— start —

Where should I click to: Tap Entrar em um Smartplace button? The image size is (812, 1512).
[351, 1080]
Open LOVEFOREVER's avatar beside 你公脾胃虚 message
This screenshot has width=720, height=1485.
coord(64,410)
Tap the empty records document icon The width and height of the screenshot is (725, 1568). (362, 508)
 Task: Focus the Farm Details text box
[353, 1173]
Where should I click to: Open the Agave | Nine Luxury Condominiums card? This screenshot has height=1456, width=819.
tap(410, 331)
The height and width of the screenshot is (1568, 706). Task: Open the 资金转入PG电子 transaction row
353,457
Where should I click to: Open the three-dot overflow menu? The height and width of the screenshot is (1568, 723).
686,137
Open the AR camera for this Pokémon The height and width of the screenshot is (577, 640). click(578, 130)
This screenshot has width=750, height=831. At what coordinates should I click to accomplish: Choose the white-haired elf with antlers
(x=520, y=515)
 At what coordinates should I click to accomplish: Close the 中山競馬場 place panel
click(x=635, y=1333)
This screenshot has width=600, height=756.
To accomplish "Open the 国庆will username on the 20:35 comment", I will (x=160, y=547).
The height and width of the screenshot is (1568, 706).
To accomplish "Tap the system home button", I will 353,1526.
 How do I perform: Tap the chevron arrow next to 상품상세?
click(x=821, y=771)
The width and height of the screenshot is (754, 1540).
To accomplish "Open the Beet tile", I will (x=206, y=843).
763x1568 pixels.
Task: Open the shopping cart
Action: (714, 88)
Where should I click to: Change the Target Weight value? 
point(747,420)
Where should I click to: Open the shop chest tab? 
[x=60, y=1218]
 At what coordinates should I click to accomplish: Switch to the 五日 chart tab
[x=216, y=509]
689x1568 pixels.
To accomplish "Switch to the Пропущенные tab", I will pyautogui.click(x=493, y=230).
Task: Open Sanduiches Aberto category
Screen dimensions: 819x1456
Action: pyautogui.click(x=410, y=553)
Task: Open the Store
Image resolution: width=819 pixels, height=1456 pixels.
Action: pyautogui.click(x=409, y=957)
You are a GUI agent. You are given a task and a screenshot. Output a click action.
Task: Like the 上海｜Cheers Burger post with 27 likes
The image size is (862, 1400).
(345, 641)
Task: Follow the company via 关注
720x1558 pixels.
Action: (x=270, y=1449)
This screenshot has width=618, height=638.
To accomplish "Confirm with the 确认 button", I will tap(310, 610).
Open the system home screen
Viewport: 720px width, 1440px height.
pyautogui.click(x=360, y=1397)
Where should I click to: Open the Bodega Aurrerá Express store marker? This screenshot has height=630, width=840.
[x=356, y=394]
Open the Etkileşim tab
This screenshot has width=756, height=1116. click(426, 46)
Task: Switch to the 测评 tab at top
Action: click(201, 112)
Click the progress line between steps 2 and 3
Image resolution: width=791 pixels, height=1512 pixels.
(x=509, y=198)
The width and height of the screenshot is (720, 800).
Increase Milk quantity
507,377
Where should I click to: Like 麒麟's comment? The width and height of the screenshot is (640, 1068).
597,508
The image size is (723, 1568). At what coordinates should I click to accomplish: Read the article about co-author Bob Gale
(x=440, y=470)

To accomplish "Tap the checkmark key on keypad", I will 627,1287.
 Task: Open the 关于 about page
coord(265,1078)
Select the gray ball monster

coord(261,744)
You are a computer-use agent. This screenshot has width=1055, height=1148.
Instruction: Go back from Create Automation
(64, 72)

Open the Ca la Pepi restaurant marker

— end —

Return every line of the data above unchanged, from the first line to the last, with nothing added or left out.

Where should I click to: Tap Entrar em um Smartplace button? The image size is (812, 1512).
[351, 1080]
Open LOVEFOREVER's avatar beside 你公脾胃虚 message
This screenshot has width=720, height=1485.
coord(64,410)
Tap the empty records document icon The width and height of the screenshot is (725, 1568). (362, 508)
 Task: Focus the Farm Details text box
[353, 1173]
Where should I click to: Open the Agave | Nine Luxury Condominiums card? This screenshot has height=1456, width=819.
tap(410, 331)
The height and width of the screenshot is (1568, 706). Task: Open the 资金转入PG电子 transaction row
353,457
Where should I click to: Open the three-dot overflow menu? The height and width of the screenshot is (1568, 723).
686,137
Open the AR camera for this Pokémon The height and width of the screenshot is (577, 640). click(578, 130)
This screenshot has width=750, height=831. At what coordinates should I click to accomplish: Choose the white-haired elf with antlers
(x=520, y=515)
 At what coordinates should I click to accomplish: Close the 中山競馬場 place panel
click(x=635, y=1333)
This screenshot has width=600, height=756.
To accomplish "Open the 国庆will username on the 20:35 comment", I will (x=160, y=547).
The height and width of the screenshot is (1568, 706).
To accomplish "Tap the system home button", I will 353,1526.
 How do I perform: Tap the chevron arrow next to 상품상세?
click(x=821, y=771)
The width and height of the screenshot is (754, 1540).
To accomplish "Open the Beet tile", I will (x=206, y=843).
763x1568 pixels.
Task: Open the shopping cart
Action: (714, 88)
Where should I click to: Change the Target Weight value? 
point(747,420)
Where should I click to: Open the shop chest tab? 
[x=60, y=1218]
 At what coordinates should I click to accomplish: Switch to the 五日 chart tab
[x=216, y=509]
689x1568 pixels.
To accomplish "Switch to the Пропущенные tab", I will pyautogui.click(x=493, y=230).
Task: Open Sanduiches Aberto category
Screen dimensions: 819x1456
Action: pyautogui.click(x=410, y=553)
Task: Open the Store
Image resolution: width=819 pixels, height=1456 pixels.
Action: pyautogui.click(x=409, y=957)
You are a GUI agent. You are given a task and a screenshot. Output a click action.
Task: Like the 上海｜Cheers Burger post with 27 likes
The image size is (862, 1400).
(345, 641)
Task: Follow the company via 关注
720x1558 pixels.
Action: (x=270, y=1449)
This screenshot has width=618, height=638.
To accomplish "Confirm with the 确认 button", I will tap(310, 610).
Open the system home screen
Viewport: 720px width, 1440px height.
pyautogui.click(x=360, y=1397)
Where should I click to: Open the Bodega Aurrerá Express store marker? This screenshot has height=630, width=840.
[x=356, y=394]
Open the Etkileşim tab
This screenshot has width=756, height=1116. click(426, 46)
Task: Switch to the 测评 tab at top
Action: click(201, 112)
Click the progress line between steps 2 and 3
Image resolution: width=791 pixels, height=1512 pixels.
(x=509, y=198)
The width and height of the screenshot is (720, 800).
Increase Milk quantity
507,377
Where should I click to: Like 麒麟's comment? The width and height of the screenshot is (640, 1068).
597,508
The image size is (723, 1568). At what coordinates should I click to accomplish: Read the article about co-author Bob Gale
(x=440, y=470)

To accomplish "Tap the checkmark key on keypad", I will 627,1287.
 Task: Open the 关于 about page
coord(265,1078)
Select the gray ball monster

coord(261,744)
You are a computer-use agent. This screenshot has width=1055, height=1148.
Instruction: Go back from Create Automation
(64, 72)

Open the Ca la Pepi restaurant marker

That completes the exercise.